こんにちは!
最近なんとなく気持ちが落ち込んでいて、ブログをサボってしまいました。
例の国の話を続けましょう。
冬休みが終わったら、学校に行かなくてはなりません。
私は、比較的家に近いところに、リセ・ライック・フランコ・リバネというリセがあったので行くことにしました。
ライックとは、宗教とは関係ないという意味です。
何しろこの国には、色んな宗教を信仰する人々がいたので、フランスとしては宗教とは無関係な教育を実施する必要があったんでしょうね~
フランスは基本的にライシテ(政教分離)を重んじる国ですから、昔植民地であったフランコフォン(フランス語を国語とする国)の国においても、そのことを主張したんでしょうね。
そこは女子高でした。先生も殆ど女の先生でした。
女の先生だから、時々ヒステリーを起こされ、とんだとばっちりを受けた事があります。
それは、フランス語の女先生だったんですが、ある時作文の宿題を出されました。
作文(redaction) は、フランス語学習の中で重要視されていますので、毎週作文の宿題が出ます。
私の作文能力はまだまだ低いのですが、たまたま、上手に面白く書けた事がありました。
提出後数日して、先生がとても機嫌が悪いのです。
痩せて神経質な感じの人なので、ピリピリして、怖いくらいでした。
突然、私と何人かの人の名前が呼ばれ、「作文を誰かに書いてもらったでしょう!」とインチキしたかのように怒鳴りつけられました。
私は、今回は上手に書けたと内心喜んでいたので、こんなことを言われて、怒るよりも呆気にとられてしまいました。
びっくりしすぎてて反論することもできませんでした。
この先生は普段は優しい人なので、この日は、よほど虫の居所が悪かったんでしょうね~
この時の同級生たちは、私を嘲笑うどころかとても同情してくれました。
この国で、印象に残ったことの一つは。
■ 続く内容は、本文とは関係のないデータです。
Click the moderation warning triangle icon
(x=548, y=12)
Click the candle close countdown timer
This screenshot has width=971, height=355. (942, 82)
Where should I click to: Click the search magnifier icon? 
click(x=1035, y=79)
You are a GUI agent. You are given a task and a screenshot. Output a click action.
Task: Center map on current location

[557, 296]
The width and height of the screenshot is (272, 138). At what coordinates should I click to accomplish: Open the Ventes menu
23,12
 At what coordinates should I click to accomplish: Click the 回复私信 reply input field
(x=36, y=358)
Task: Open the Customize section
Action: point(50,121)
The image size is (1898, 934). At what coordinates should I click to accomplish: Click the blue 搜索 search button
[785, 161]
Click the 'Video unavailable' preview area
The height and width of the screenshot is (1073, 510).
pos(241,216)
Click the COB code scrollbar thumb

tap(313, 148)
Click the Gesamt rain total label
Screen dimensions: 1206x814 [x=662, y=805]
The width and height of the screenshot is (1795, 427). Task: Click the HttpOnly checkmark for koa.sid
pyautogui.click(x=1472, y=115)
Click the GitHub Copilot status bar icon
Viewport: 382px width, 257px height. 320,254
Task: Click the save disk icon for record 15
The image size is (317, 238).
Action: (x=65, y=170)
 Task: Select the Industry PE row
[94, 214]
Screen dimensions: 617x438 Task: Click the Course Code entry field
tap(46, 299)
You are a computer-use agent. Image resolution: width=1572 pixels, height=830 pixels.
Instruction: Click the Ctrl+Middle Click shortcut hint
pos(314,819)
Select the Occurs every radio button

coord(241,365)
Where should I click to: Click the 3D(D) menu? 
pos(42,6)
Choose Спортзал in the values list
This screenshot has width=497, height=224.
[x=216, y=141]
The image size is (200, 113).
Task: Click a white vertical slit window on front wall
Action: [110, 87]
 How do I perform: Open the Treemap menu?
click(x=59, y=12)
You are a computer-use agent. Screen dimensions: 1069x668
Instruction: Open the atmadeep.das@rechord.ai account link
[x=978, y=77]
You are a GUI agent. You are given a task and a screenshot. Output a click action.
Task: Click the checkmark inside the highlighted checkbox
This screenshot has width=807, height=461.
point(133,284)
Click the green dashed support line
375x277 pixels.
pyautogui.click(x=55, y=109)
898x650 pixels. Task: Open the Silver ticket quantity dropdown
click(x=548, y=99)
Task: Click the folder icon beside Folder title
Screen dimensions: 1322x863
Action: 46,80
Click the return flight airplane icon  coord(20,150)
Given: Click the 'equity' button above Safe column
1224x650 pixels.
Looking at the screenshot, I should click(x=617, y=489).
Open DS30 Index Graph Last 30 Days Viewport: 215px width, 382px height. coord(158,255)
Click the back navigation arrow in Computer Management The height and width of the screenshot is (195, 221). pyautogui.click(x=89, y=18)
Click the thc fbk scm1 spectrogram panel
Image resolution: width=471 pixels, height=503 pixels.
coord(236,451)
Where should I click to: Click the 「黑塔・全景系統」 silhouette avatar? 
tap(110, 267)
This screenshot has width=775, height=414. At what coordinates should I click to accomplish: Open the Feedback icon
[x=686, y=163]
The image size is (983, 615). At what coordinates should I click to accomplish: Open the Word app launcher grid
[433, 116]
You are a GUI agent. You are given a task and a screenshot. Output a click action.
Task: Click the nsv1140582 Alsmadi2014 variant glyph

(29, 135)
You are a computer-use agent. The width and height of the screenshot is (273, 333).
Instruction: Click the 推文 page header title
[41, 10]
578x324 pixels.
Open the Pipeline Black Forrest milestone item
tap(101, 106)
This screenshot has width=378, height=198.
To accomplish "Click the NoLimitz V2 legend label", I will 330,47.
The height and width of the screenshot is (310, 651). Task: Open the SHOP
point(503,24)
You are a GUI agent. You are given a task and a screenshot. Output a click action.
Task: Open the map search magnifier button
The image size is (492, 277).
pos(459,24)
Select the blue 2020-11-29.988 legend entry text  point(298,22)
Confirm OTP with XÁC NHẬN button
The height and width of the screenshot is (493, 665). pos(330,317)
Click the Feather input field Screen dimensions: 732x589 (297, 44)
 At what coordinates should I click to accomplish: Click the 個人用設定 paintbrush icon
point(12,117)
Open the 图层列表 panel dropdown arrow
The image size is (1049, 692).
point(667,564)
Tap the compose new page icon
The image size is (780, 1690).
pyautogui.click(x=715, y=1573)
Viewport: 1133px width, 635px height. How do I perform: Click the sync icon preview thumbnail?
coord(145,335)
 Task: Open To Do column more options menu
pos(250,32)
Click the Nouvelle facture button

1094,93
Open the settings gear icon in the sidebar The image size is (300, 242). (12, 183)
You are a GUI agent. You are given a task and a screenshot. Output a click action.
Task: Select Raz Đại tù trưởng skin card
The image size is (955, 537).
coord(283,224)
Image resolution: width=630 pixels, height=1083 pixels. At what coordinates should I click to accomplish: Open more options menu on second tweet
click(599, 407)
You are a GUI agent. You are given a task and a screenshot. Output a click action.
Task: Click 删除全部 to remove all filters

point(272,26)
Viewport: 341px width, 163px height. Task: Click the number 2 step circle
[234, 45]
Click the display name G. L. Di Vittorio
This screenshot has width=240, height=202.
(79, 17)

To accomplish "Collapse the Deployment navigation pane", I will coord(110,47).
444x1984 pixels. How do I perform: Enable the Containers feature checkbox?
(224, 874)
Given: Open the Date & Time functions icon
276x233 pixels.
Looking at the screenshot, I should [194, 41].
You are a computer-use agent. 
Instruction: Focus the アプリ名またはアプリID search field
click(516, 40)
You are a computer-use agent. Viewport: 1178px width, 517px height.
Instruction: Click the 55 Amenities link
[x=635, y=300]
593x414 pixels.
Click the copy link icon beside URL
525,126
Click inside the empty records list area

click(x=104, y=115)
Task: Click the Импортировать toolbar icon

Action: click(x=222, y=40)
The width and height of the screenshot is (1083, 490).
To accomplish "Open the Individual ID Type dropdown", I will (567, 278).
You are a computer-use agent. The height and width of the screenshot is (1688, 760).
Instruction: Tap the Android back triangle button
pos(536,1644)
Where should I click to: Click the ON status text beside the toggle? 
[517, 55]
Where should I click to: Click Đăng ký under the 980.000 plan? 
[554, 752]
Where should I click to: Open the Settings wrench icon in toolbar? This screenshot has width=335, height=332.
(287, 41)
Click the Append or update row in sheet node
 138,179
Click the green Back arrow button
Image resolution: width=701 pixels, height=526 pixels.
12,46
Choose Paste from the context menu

女性たちがとても思いやり深く、感受性が鋭い人が多かったということです。
やはり、イスラム教の国だから、社会的に女性の地位が低く、虐げられていたので、その分、女性同士の助け合いの意識が強かったのではないかと思っています。
それに、フランス人がアジア人を見る時によく見られる「上から目線」のようなものが、この国の人にはなかったからとも言えますね。
私には、学校生活の楽しい記憶というものがあまりないのですが、この国の少女達の優しさはずっと懐かしい思い出となっています。
この後1970年代に入って、激しい紛争がこの国で起こるのですが、彼女たちが安全に逃げる事ができ、どこかで幸せに生きていてくれることを願って止みません。